*WORK REQUIRED*
Using the listing below, retype exactly the lines starting at the one with "The height and width of the screenshot is (499, 868)." and ending at the one with "Task: Select parcel 113315 on left", and include both.

*MATERIAL FOR THIS EXERCISE*
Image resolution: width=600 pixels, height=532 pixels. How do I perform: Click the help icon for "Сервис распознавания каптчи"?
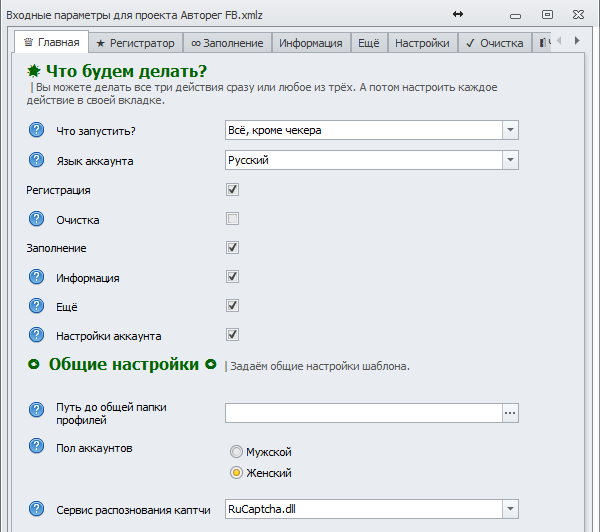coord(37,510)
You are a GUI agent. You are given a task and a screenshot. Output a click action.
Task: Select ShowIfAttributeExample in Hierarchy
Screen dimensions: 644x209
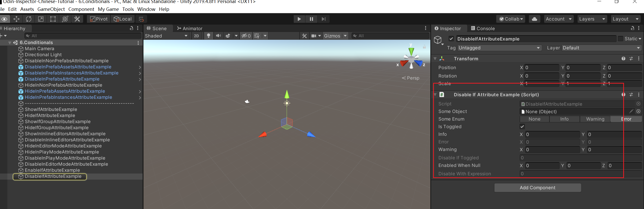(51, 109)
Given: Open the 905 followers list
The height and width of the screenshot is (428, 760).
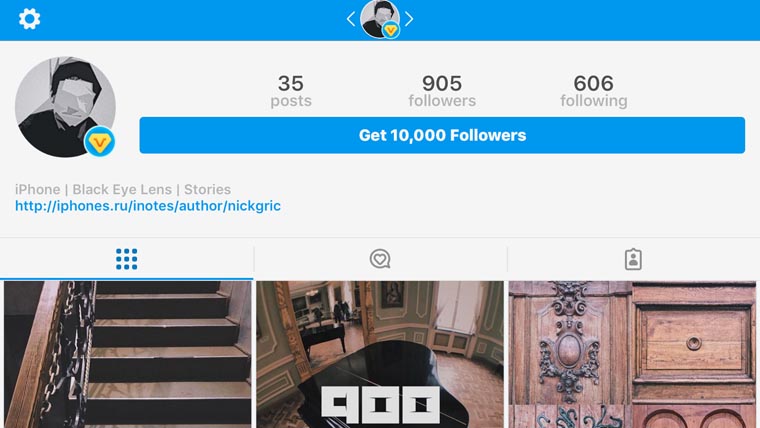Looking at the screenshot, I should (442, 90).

==

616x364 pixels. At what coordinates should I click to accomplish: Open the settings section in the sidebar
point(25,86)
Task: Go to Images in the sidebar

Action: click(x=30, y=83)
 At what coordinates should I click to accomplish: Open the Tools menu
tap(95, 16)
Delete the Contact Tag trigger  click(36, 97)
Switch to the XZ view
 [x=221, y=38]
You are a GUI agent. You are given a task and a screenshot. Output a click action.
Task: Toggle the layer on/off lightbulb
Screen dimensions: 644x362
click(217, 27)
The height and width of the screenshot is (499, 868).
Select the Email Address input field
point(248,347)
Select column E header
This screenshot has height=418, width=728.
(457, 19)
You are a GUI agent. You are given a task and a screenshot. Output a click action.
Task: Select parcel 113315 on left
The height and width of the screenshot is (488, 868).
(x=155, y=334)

*EXERCISE SOLUTION*
The height and width of the screenshot is (499, 868).
Select the Email Address input field
point(248,347)
Select column E header
This screenshot has height=418, width=728.
(457, 19)
You are a GUI agent. You are given a task and a screenshot. Output a click action.
Task: Select parcel 113315 on left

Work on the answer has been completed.